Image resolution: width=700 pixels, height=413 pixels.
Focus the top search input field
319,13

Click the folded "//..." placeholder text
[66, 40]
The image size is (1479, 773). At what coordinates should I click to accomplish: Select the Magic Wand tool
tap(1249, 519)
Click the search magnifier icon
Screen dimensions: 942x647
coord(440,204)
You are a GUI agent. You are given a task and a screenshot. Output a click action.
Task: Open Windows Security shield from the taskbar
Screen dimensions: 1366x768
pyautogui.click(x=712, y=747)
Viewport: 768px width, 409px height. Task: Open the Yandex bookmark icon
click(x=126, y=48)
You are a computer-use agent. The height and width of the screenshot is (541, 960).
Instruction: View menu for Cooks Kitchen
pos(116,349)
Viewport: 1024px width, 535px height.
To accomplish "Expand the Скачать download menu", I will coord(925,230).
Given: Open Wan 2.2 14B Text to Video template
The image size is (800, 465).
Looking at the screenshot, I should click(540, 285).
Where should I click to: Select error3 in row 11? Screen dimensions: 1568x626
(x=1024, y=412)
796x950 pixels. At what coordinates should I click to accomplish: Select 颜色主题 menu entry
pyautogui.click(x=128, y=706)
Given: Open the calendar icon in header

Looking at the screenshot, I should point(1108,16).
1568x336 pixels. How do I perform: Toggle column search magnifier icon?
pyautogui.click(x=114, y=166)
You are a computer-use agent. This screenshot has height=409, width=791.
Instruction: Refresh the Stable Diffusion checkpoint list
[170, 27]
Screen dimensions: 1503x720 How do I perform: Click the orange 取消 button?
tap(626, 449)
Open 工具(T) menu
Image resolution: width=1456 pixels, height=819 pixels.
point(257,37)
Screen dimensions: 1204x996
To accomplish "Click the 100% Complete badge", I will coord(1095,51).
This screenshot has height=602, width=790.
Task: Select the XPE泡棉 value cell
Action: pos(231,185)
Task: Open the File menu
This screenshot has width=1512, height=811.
....
Retype everything in the material above exactly.

* _Answer section_
Image resolution: width=700 pixels, height=413 pixels.
Focus the top search input field
319,13

Click the folded "//..." placeholder text
[66, 40]
The image size is (1479, 773). At what coordinates should I click to accomplish: Select the Magic Wand tool
tap(1249, 519)
Click the search magnifier icon
Screen dimensions: 942x647
coord(440,204)
You are a GUI agent. You are given a task and a screenshot. Output a click action.
Task: Open Windows Security shield from the taskbar
Screen dimensions: 1366x768
pyautogui.click(x=712, y=747)
Viewport: 768px width, 409px height. Task: Open the Yandex bookmark icon
click(x=126, y=48)
You are a computer-use agent. The height and width of the screenshot is (541, 960).
Instruction: View menu for Cooks Kitchen
pos(116,349)
Viewport: 1024px width, 535px height.
To accomplish "Expand the Скачать download menu", I will coord(925,230).
Given: Open Wan 2.2 14B Text to Video template
The image size is (800, 465).
Looking at the screenshot, I should click(540, 285).
Where should I click to: Select error3 in row 11? Screen dimensions: 1568x626
(x=1024, y=412)
796x950 pixels. At what coordinates should I click to accomplish: Select 颜色主题 menu entry
pyautogui.click(x=128, y=706)
Given: Open the calendar icon in header

Looking at the screenshot, I should point(1108,16).
1568x336 pixels. How do I perform: Toggle column search magnifier icon?
pyautogui.click(x=114, y=166)
You are a computer-use agent. This screenshot has height=409, width=791.
Instruction: Refresh the Stable Diffusion checkpoint list
[170, 27]
Screen dimensions: 1503x720 How do I perform: Click the orange 取消 button?
tap(626, 449)
Open 工具(T) menu
Image resolution: width=1456 pixels, height=819 pixels.
point(257,37)
Screen dimensions: 1204x996
To accomplish "Click the 100% Complete badge", I will coord(1095,51).
This screenshot has height=602, width=790.
Task: Select the XPE泡棉 value cell
Action: pos(231,185)
Task: Open the File menu
This screenshot has width=1512, height=811.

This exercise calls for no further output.